Answer these questions using the Celtics roster text that follows.
(a) What will the Celtics likely receive in return for Jordan Crawford and Marshon Brooks?
(b) How much is Brandon Bass owed next season?
(c) How many years and how much money are left on Gerald Wallace's contract?
[START Excerpt to read]
That’s what the Celtics will likely (ultimately) receive in return for Jordan Crawford and Marshon Brooks. Two second round picks. Another sign that Ainge’s focus is well beyond 2014, and firmly planted on cap flexibility and assets, regardless of the form. And looking ahead, there are two guys who will likely/hopefully experience the same fate, as their recently departed teammates.
 
Brandon Bass: He’s owed $6.9M next season, and he’s worth it. Just not to the Celtics. Bass has had an admirable career in Boston, but Ainge is now dead set on moving him.
 
Gerald Wallace: This won’t be as easy, and might take sweetening the deal with one of Boston’s potential 10 future first round picks, but ditching the two years and more than $20M left on Wallace’s contract is a priority. You know it must have killed Wallace to see Jordan Crawford get traded to a contender. He can see the light at the end of the tunnel, and he desperately wants out. Let’s hope he and the Celtics can both find a reasonable way to get there.
[END Excerpt to read]
[START Dataset]
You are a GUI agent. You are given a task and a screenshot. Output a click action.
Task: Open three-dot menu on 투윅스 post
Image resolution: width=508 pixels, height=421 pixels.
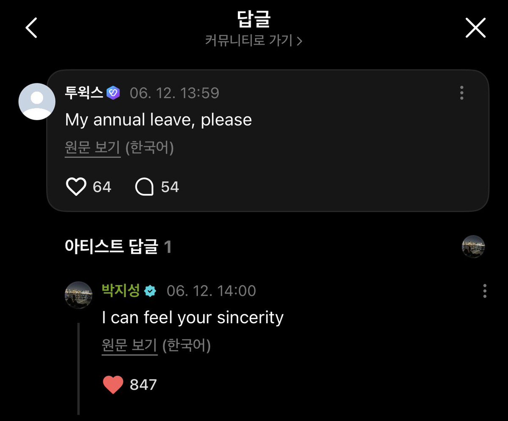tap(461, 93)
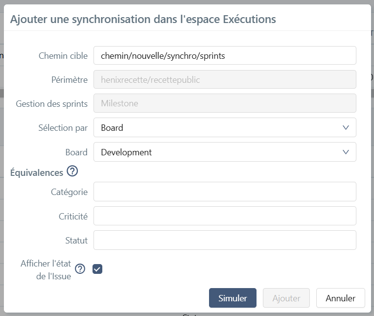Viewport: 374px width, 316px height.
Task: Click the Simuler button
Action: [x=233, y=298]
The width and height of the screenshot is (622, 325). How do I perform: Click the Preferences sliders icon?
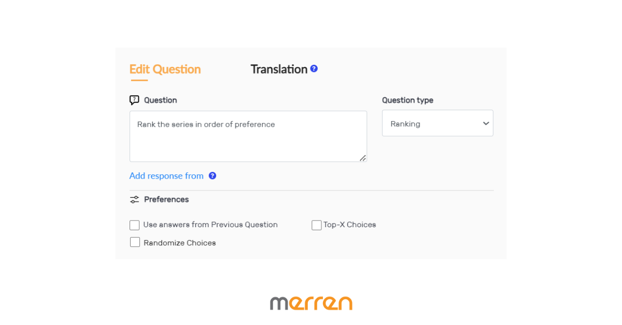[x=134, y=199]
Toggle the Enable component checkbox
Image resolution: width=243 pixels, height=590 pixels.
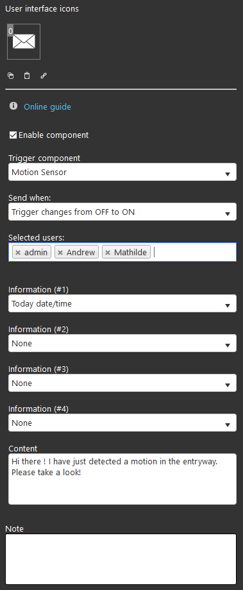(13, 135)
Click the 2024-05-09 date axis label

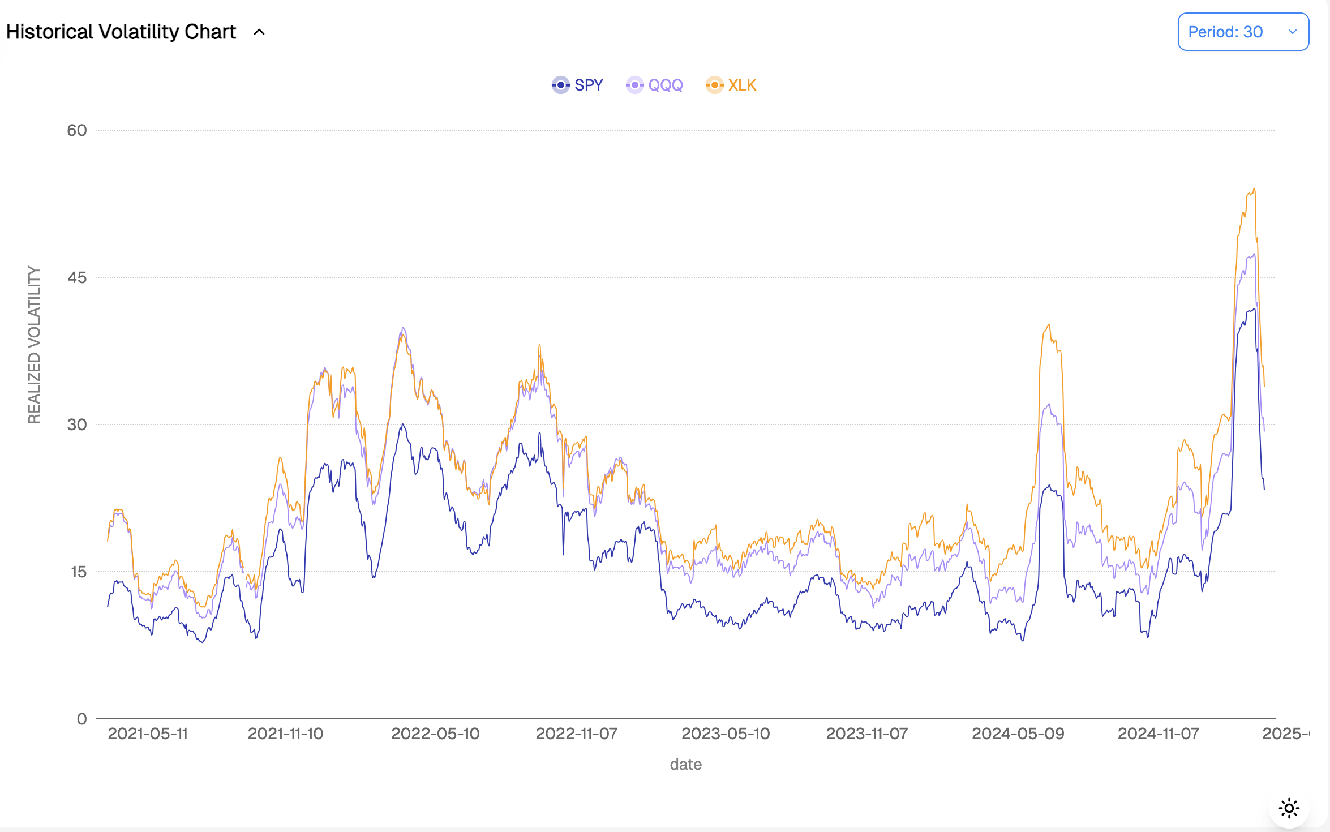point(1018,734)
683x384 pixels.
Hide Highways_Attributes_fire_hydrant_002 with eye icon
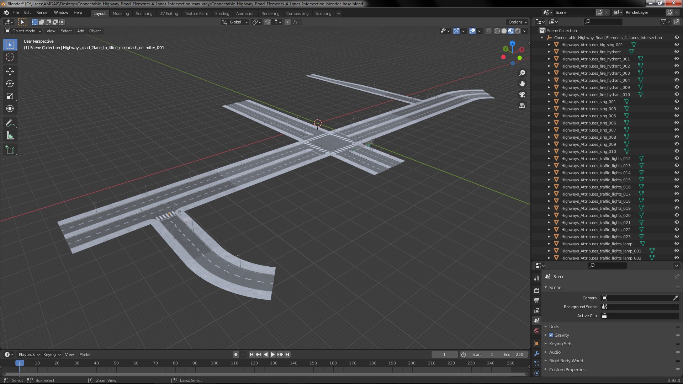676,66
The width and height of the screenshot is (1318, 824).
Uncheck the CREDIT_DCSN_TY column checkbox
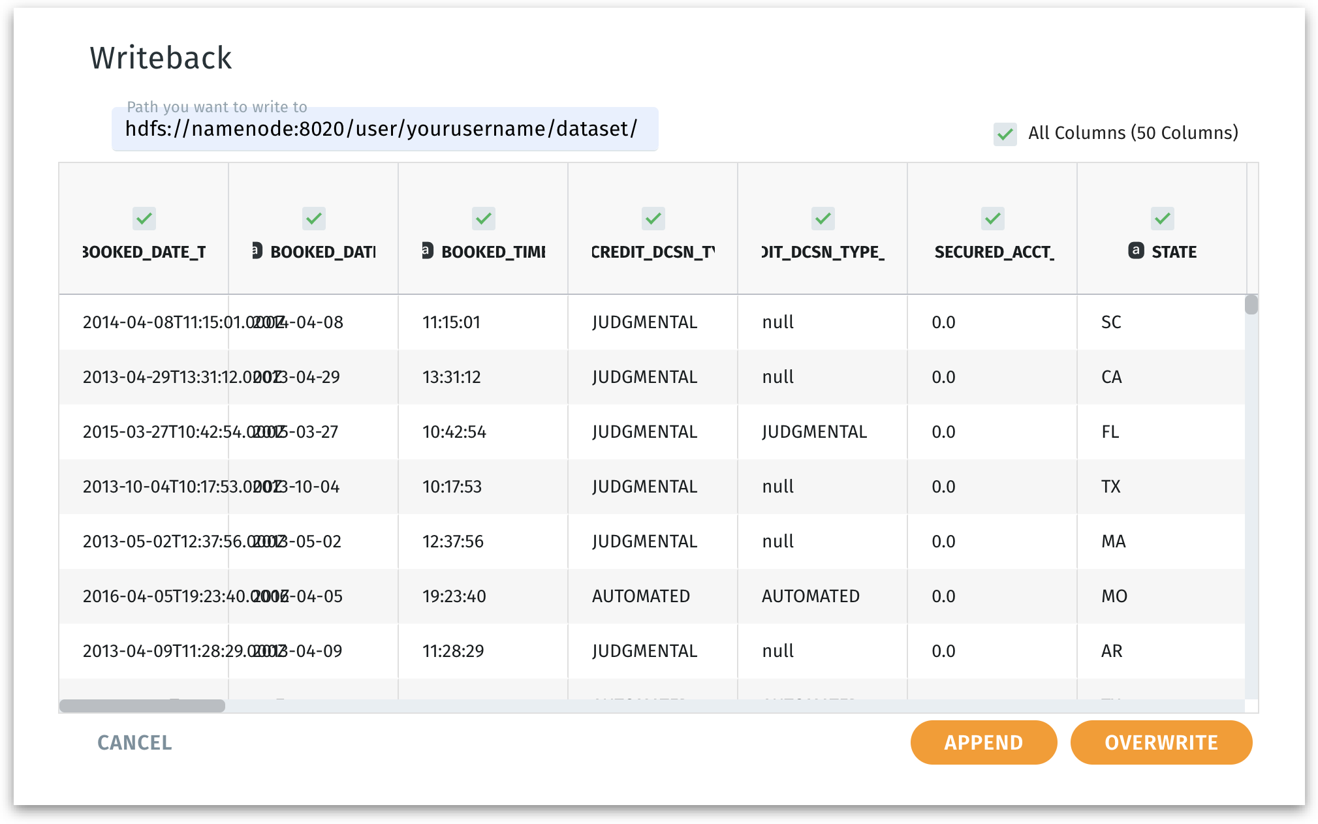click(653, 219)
[END Dataset]
[START Dataset]
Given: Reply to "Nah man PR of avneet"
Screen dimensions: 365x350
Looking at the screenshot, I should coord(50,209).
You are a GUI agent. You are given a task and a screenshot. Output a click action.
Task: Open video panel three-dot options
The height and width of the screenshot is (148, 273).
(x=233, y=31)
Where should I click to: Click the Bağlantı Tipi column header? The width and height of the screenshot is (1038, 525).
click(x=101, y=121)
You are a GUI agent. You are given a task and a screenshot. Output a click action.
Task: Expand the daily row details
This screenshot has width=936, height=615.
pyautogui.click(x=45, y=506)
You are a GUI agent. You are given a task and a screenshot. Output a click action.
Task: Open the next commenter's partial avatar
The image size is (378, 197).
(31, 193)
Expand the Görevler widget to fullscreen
[END Dataset]
-- The output --
(a) Two second round picks.
(b) $6.9M.
(c) Two years and more than $20M.